Instructions for the task →
The expected output is an exact copy of the lines from the one containing "Given: Click the" to the final line below, minus any pictures.

Stored data →
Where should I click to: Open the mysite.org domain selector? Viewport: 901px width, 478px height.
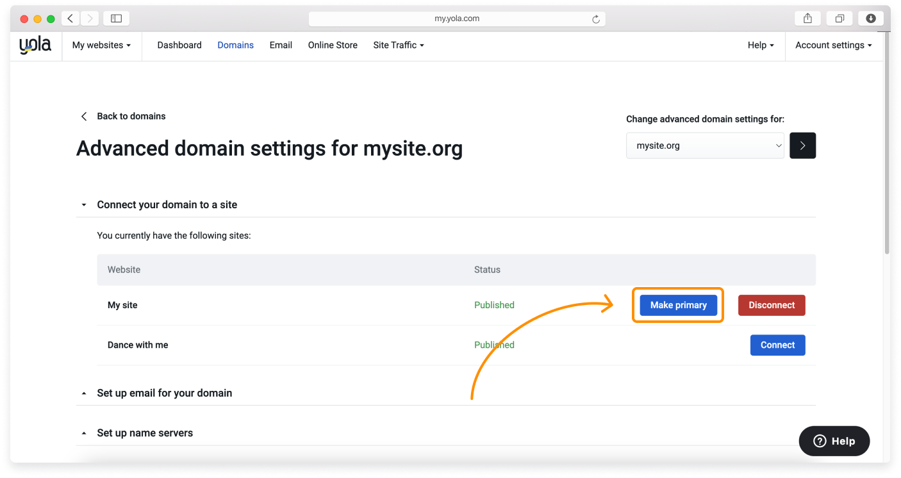point(705,145)
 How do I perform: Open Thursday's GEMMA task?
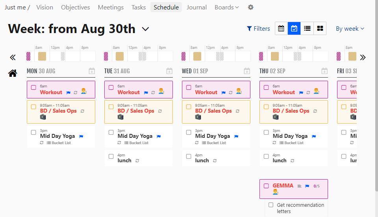283,185
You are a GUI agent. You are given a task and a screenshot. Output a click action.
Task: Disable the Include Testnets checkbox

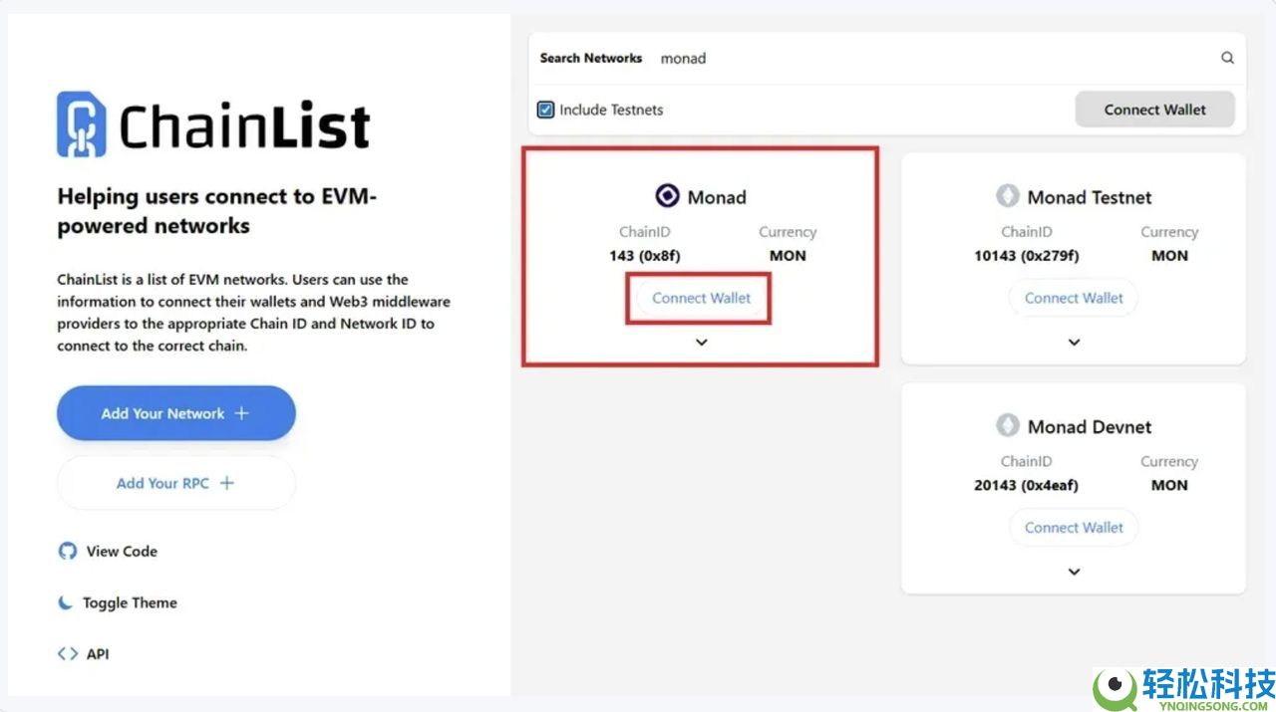tap(545, 110)
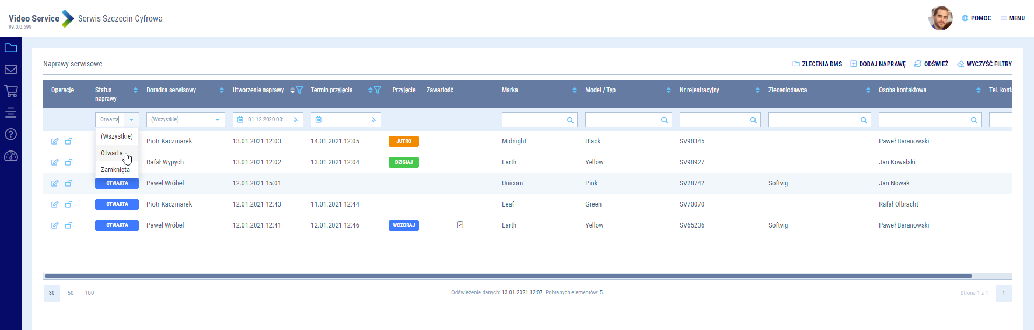Click DODAJ NAPRAWĘ button
1034x330 pixels.
point(878,64)
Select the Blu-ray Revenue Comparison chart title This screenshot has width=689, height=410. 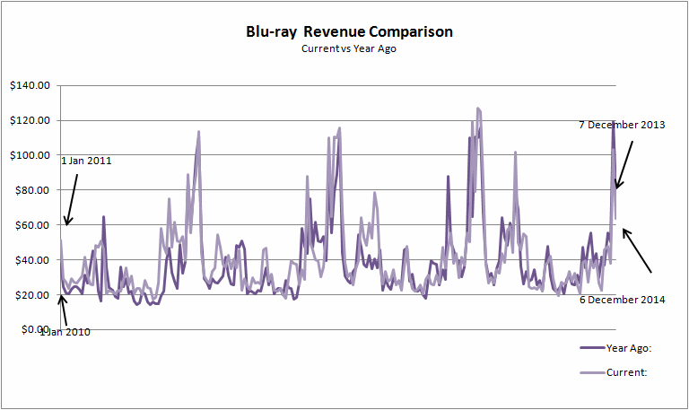click(x=349, y=31)
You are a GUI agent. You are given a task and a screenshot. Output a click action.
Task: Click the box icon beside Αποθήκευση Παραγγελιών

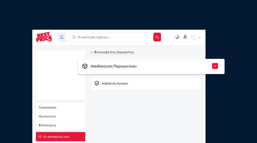coord(85,66)
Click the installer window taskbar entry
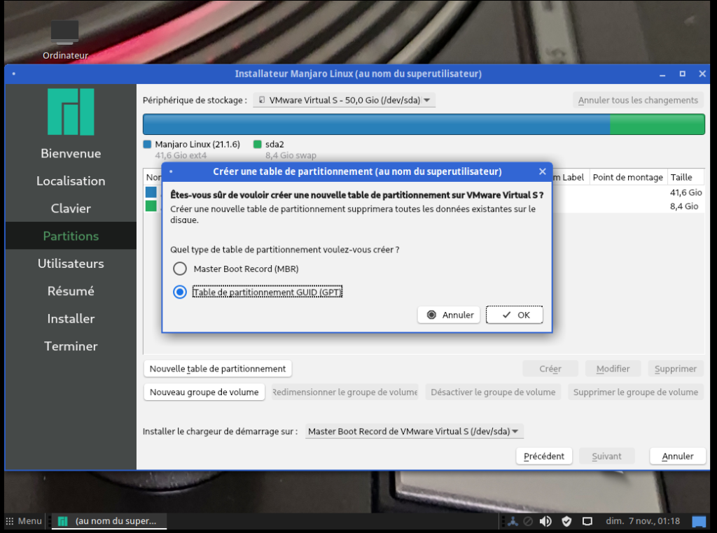The width and height of the screenshot is (717, 533). tap(109, 521)
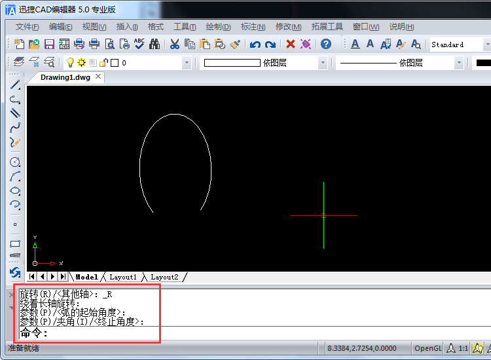Open the 绘制(D) menu

pos(218,27)

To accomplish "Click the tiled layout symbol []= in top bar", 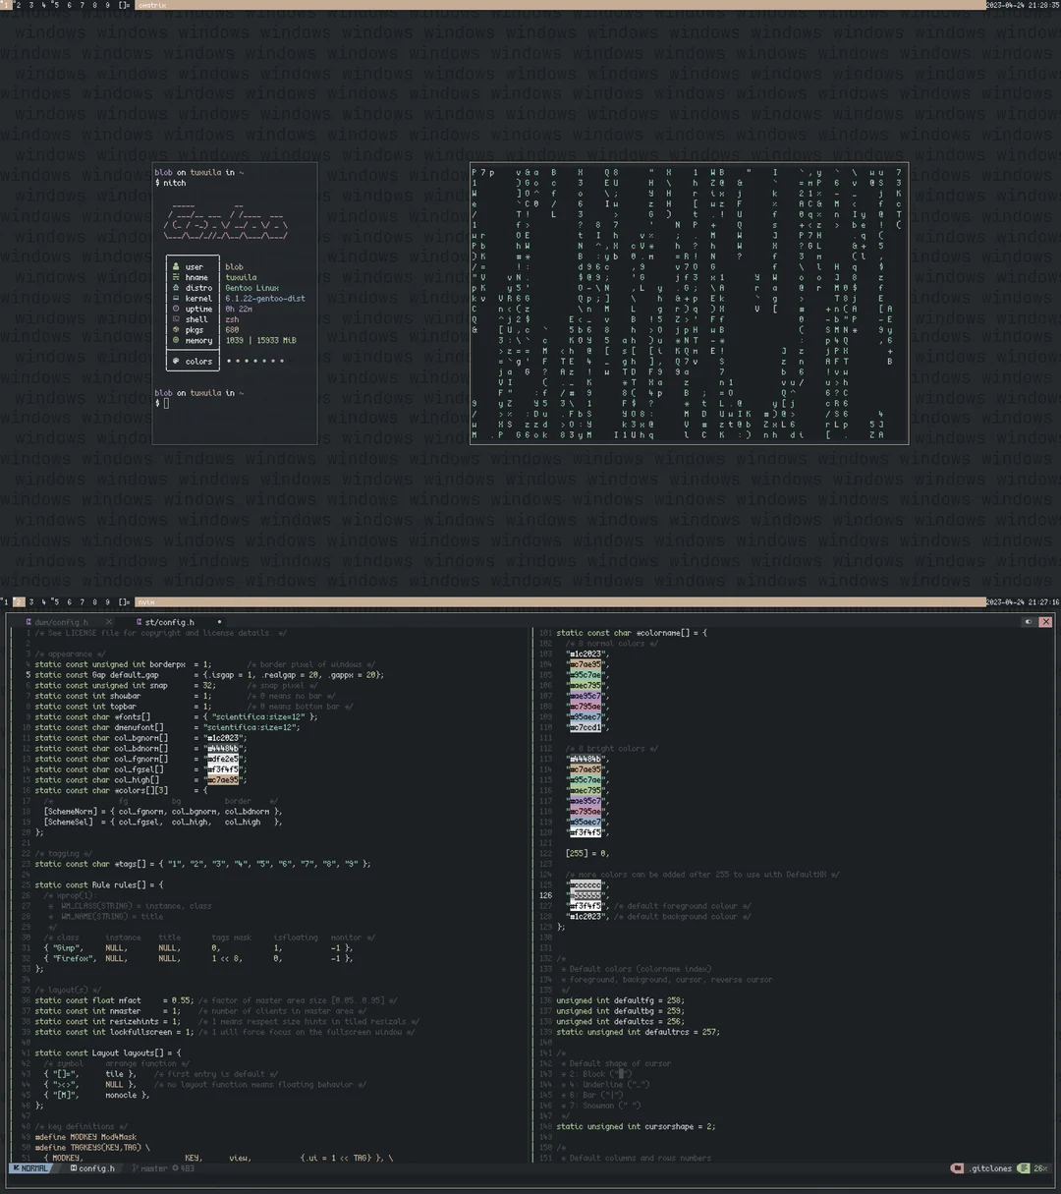I will pos(122,4).
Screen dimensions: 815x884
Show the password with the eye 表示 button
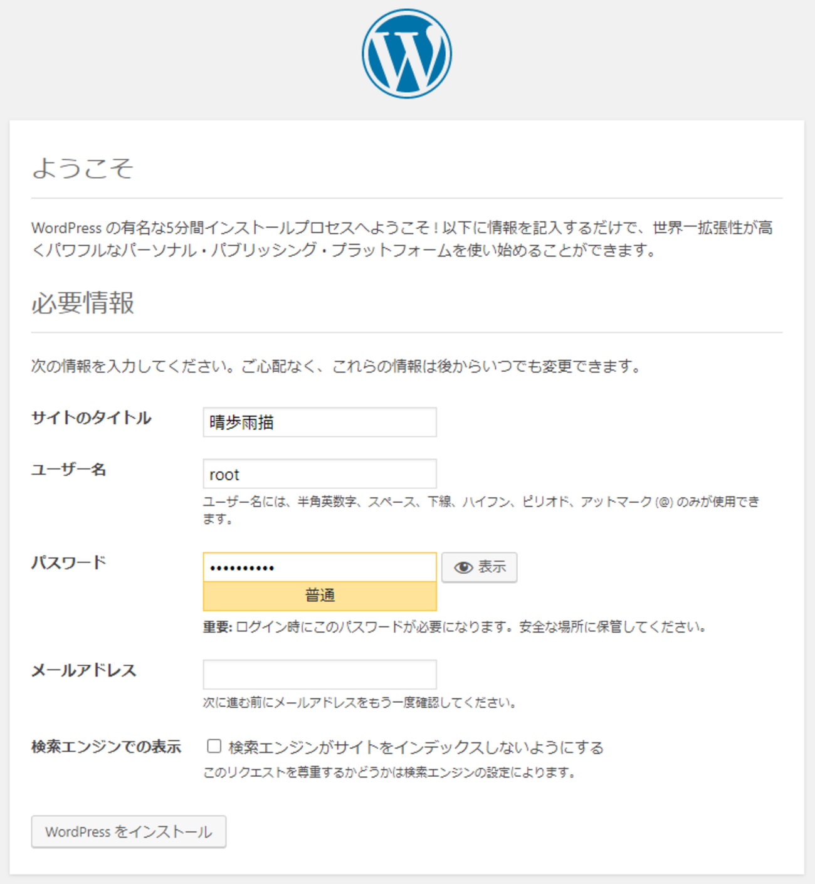point(480,567)
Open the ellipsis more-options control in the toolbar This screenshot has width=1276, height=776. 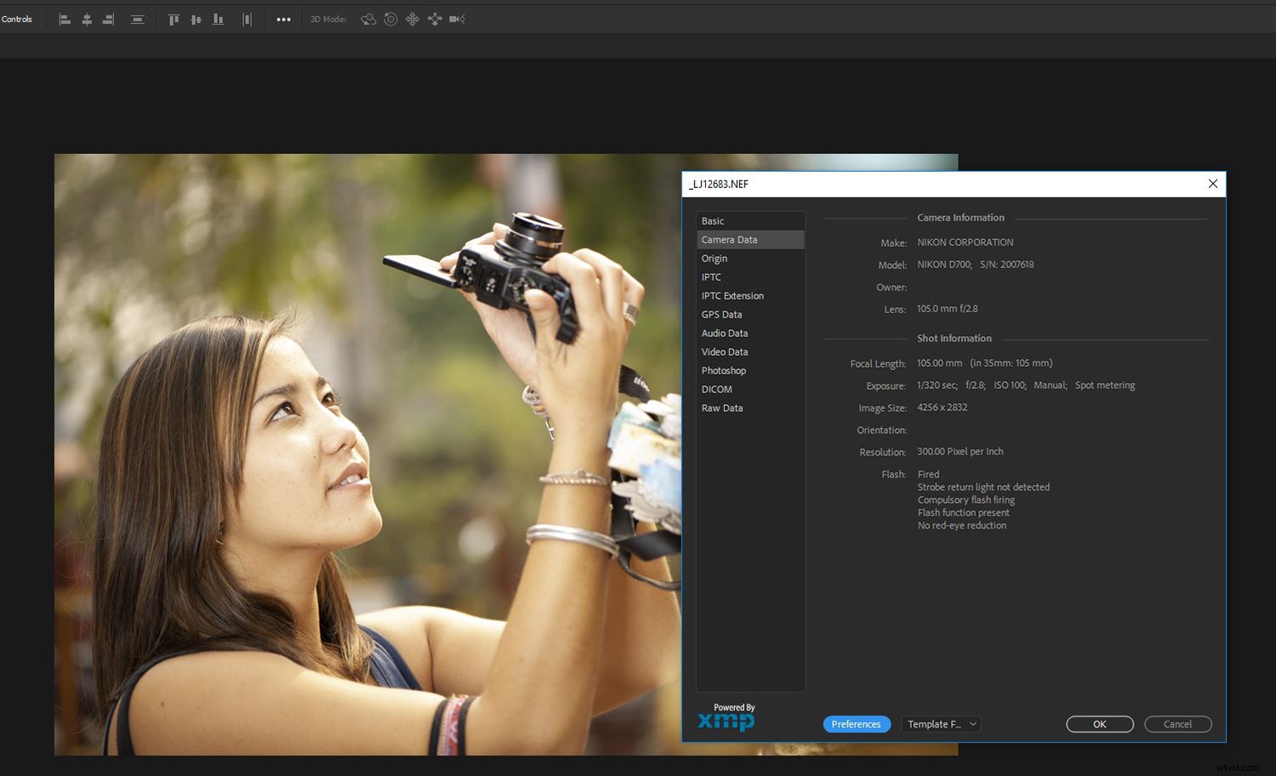[x=283, y=19]
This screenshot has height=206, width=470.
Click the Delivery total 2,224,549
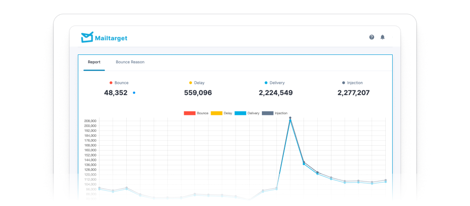tap(276, 93)
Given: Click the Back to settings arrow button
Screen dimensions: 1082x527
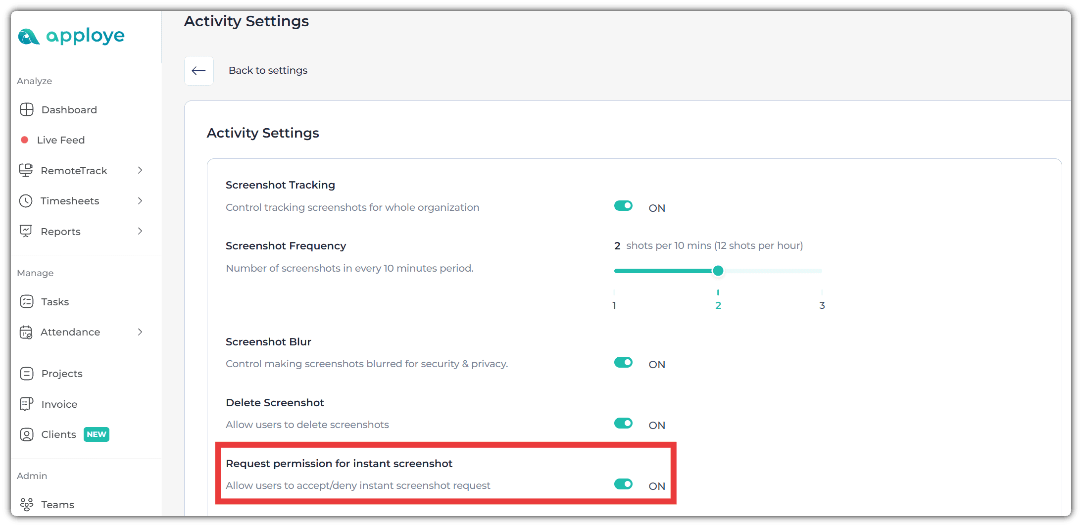Looking at the screenshot, I should point(199,71).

Task solution →
Given: Click the Back to settings arrow button
Screen dimensions: 1082x527
Looking at the screenshot, I should point(199,71).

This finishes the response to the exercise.